**Problems:**
A - In the discussion about Android and iPad apps, when do the research groups expect the two app stores to reach the same size, and how many apps will each have then?
B - Carry on the discussion about Android and iPad apps, starting after its final post.

Maybe not. More likely that the iPad will become cheaper than Android will get even half the range and quality of apps available though.
Android is well on course to surpass Apple in terms of available apps.
According to German research group research2guidance, The Android Marketplace could surpass Apple's App Store in size this year. As TechCrunch points out, another analytics company, Distimo, paints a similar picture. The research groups assume that the current growth rates of both markets remain the same. If so, the crossover date will happen sometime this August when both app stores hit 425,000 available apps.
http://www.tuaw.com/2011/05/05/android-market-could-surpass-app-store-in-size-this-year-resear/
 
Android is also set to overtake the amount of app downloads too:
Android smartphone users will download more apps than Apple iPhone owners this year, as sales of devices using the Google operating system surge ahead.

Applications, which range from games to alarm clocks and weather information, will jump from a total 7.4bn downloaded in 2010 to 18bn this year, according to a report from telecoms analyst Ovum.

For the first time, phones running on Google's Android operating system will download more apps than iPhones, with 8.1bn going to Android phones compared with Apple's 6bn.

Last year, Apple and Android reached 1.4bn and 2.7bn respectively.

In the second quarter of the year, Android accounted for 46% of smartphones sold, while Apple was the second highest seller at 20%.

Ovum says Android will reinforce its lead, and by 2016 there will have almost twice the number of downloads as the iPhone – 21.8bn compared with 11.6bn.
http://www.guardian.co.uk/technology/2011/sep/08/android-iphone-app-downloads
 
It's about quality, not quantity. I have been using Android for 9 months and it's not getting any better. Especially for tablets.
There are some very high quality apps available on Android - more than ample for my needs - and of course, Android users can enjoy proper customisation options and useful widgets.
 
So, the Kindle Touch isn't available in the UK. Tell me, tech-heads, would one be able to purchase a US version and have it still work over here? Would I be able to use the UK Kindle store? Or would I have to create a US account? Or what? Because I have someone who could ship one to me.

Is it worth the faff, if it would even work in the first place?
 
There are some very high quality apps available on Android - more than ample for my needs - and of course, Android users can enjoy proper customisation options and useful widgets.

Gawd! I fear I'm going to fall into the trap so I'm going to let the conversation go.

In brief, I'm very happy with my Android phone. I know I can customise it a lot and widgets sure are handy. I have no interest in an Android tablet though. It is WAY behind having the quantity and quality of tablet-specific apps available on iPad. That is irrefutable.
 
So it's £130 and 0.414kg. Wow. I'm impressed.
If those prices stick over here - and it arrives some time soon - then I'll probably be up for this. I can't justify spending £500 on a flashy tablet, but the Amazon Fire looks to offer all the things I need.

**Data shown:**
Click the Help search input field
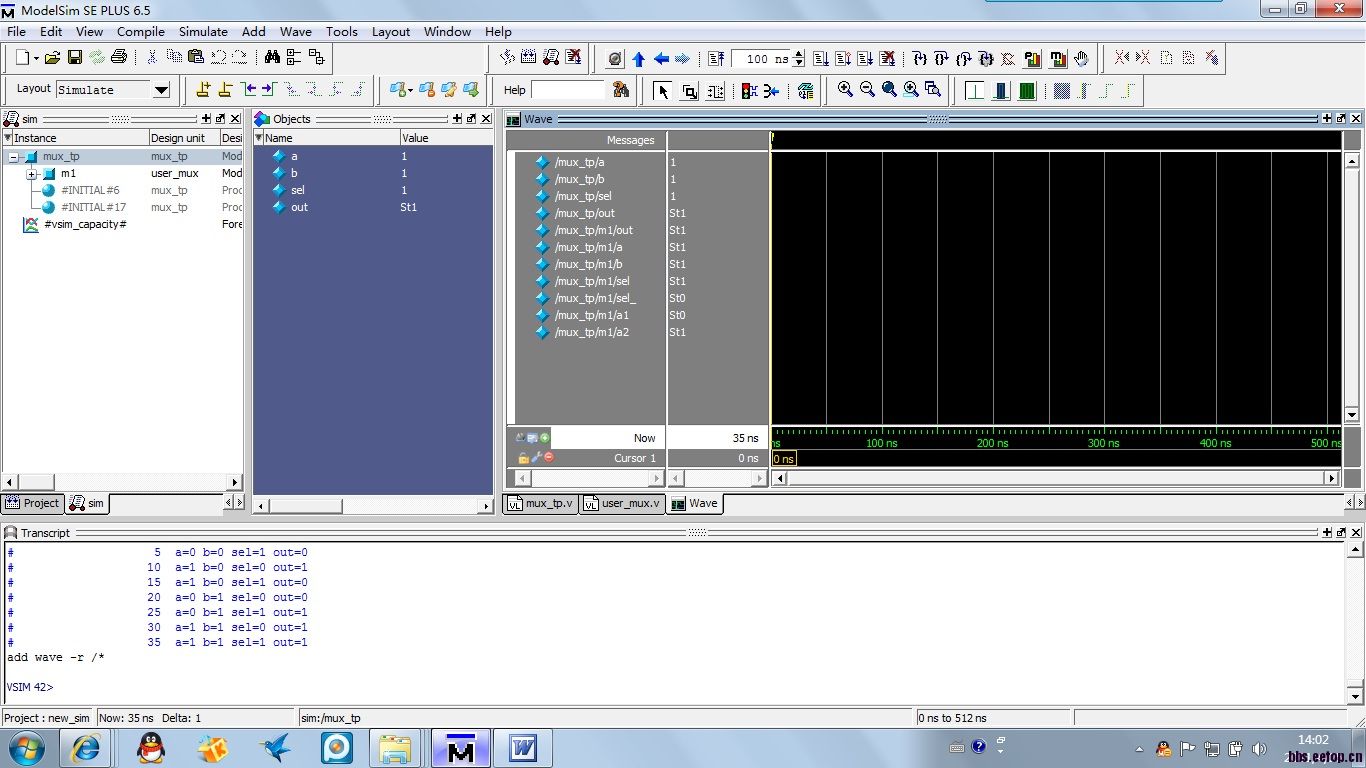Viewport: 1366px width, 768px height. click(568, 90)
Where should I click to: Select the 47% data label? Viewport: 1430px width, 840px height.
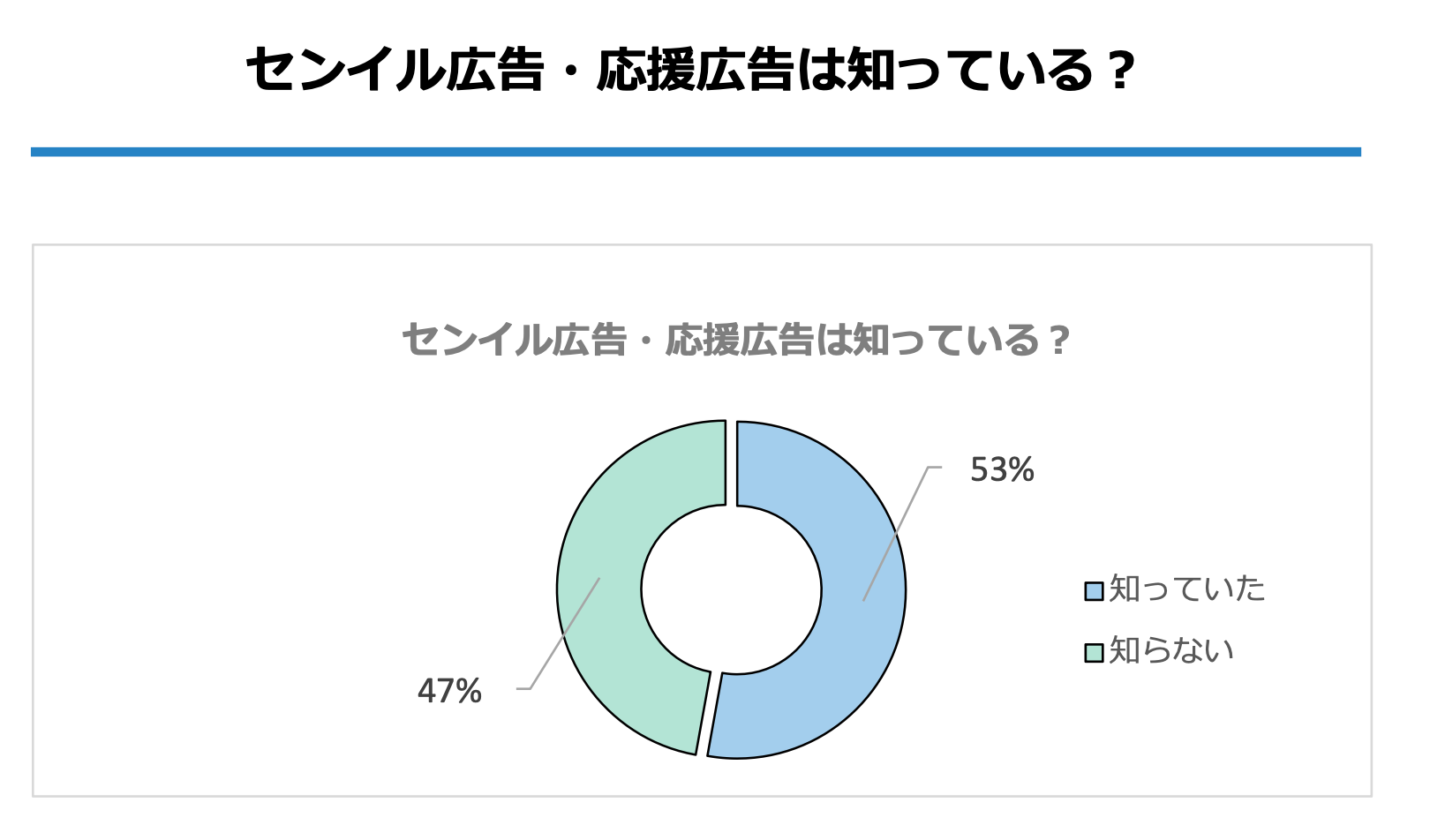point(449,691)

**Answers:**
A - Sometime this August, when both app stores hit 425,000 available apps.

B -
 
In some respects, the Kindle doesn't get the credit it deserves:
Since the Kindle was released in the UK just over a year ago it has gained a huge following and encouraged many people who had lost interest in books to start reading again. Along with this renewed interest in reading came a unique opportunity for UK authors to begin self-publishing their own books through Amazon's Kindle Direct Publishing, scheme which has created a vibrant market for low-cost books written by upcoming authors.

Being in close contact with both readers and authors I've witnessed a genuine increase in recreational reading since the Kindle arrived in the UK. In the words of one of our members: "Since I've had my Kindle I have read 63 books, which may not sound much to others, but considering I only read in single figures for the whole of last year that is a major jump."

http://www.guardian.co.uk/books/booksblog/2011/sep/28/amazon-kindle-fire-e-reading
 
A google around online seems to show that you can, indeed, buy a US Kindle and have it linked to your UK account and it will work fine. The 3G chip will be an AT&T one, but since there is free 3G roaming internationally, that's not an issue, and of course wifi works as you would expect.

Very handy.
 
DOES it have 6gb internal storage, then?

Is it made for travel, as well as at-home use?

(If the browswer's the main USP, and it's WiFi only...)

Impressive price point, mind!
 
In order to keep the price down, Amazon only bundled 8GB of on-board storage ... and there's no MicroSD card slot (Amazon is banking on cloud storage), no HDMI, GPS, or 3G capability.

So it's... not really aimed at out-of-house entertainment. Or, at least, it's not well set up for videos. Or much in the way of music. Or out-of-house browsing.

Anyone know if there's the potential to connect it to a hardware / bluetooth keyboard?
 
The x-ray feature of the kindle touch sounds quite good, i hope they update the regular kindles to have that. A shame they have not added epub support (although converting them is trivial) .
 
DOES it have 6gb internal storage, then?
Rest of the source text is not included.